Novità sull’inchiesta contro i poliziotti spioni. Accolta la richiesta di archiviazione per l’ex coordinatore delle Volanti di Foggia, Umberto Bronda, oggi ispettore a Manfredonia dove era stato trasferito a seguito dello scandalo. L’uomo – che apprese delle indagini da un articolo de l’Immediato – chiese di essere subito interrogato presso la Procura di Foggia per dimostrare la propria innocenza. Pochi giorni fa il gip ha accolto integralmente le istanze dell’uomo archiviando la sua posizione. Non sono emerse prove che lo coinvolgessero nel sistema illecito di intercettazioni. Stando all’accusa i poliziotti arrotondavano lo stipendio scovando i “coniugi infedeli”. Bronda fu accusato di accesso abusivo al sistema per dare informazioni sugli intestatari di alcune automobili. In realtà era ignaro del meccanismo fraudolento e non conosceva i soggetti coinvolti nelle indagini. Archiviata anche la posizione di Fortunata Procaccino, cancelliera del tribunale di Foggia che nelle intercettazioni chiedeva di pedinare il compagno. “Abbiamo sempre confidato nella giustizia – ha detto alla nostra testata Caterina Pipino, legale di Bronda -. Siamo soddisfatti dell’esito in quanto è emersa la totale innocenza del mio assistito, da sempre ritenuto una punta di diamante della polizia a Foggia. Basta ricordare il suo impegno contro la criminalità garganica e la sua nomina a coordinatore delle Volanti”.

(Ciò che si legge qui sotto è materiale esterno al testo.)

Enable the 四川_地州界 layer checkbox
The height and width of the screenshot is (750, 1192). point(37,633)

Per tutte le altre persone coinvolte nelle indagini c’è invece una richiesta di rinvio a giudizio che sarà discussa il 16 marzo in udienza preliminare. Al centro dell’inchiesta Angelo Gabriele Savino (commissariato di Manfredonia), Alfredo De Concilio (squadra mobile di Napoli ma residente a Foggia), Paolo Alberto Ciccorelli (polizia postale di Foggia) e la guardia giurata Alfredo Cavallo, 47 anni di Foggia – secondo l’accusa con “specialità” pedinamenti.
Savino, agente del commissariato di Manfredonia, ritenuto uno dei perni del sistema, la scorsa estate incassò 6 anni di reclusione oltre al pagamento delle spese processuali per una vecchia faccenda. A marzo rischia di incappare in un altro processo. È infatti lui il principale indagato dell’inchiesta che nella primavera del 2016 svelò una rete criminale, ben consolidata, con protagonisti uomini dello Stato. Agenti che si facevano pagare per controllare la vita privata di coniugi infedeli per poi spifferare le intercettazioni ai propri “clienti”. Il tutto per poche centinaia di euro.

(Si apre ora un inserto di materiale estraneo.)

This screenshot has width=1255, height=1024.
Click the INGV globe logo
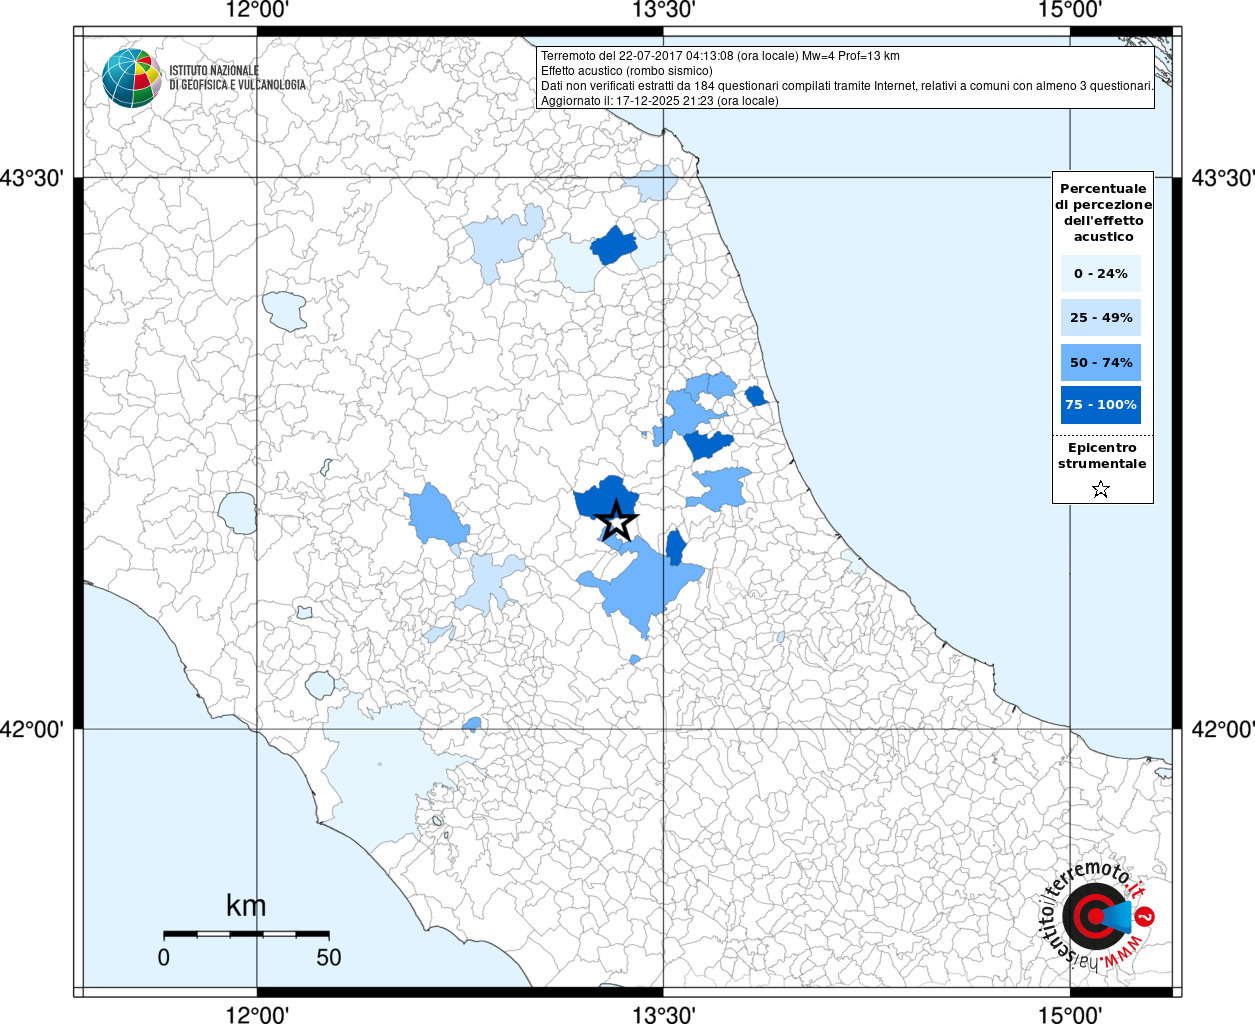[x=131, y=78]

Secondo l’accusa, Savino inseriva il numero di telefono delle persone da “controllare” al posto dell’utenza di reali indagati. “Un’associazione a delinquere – spiegava il gip nelle carte dell’inchiesta -, finalizzata alla commissione di una serie di delitti contro la persona e contro la pubblica amministrazione e, in particolare, accessi abusivi a sistemi informatici e telematici, intercettazioni telefoniche abusive, rivelazioni di segreti di ufficio e corruzione”. L’indagine fu affidata agli stessi colleghi degli agenti coinvolti proprio per dare un senso di responsabilità e mettere all’angolo le mele marce.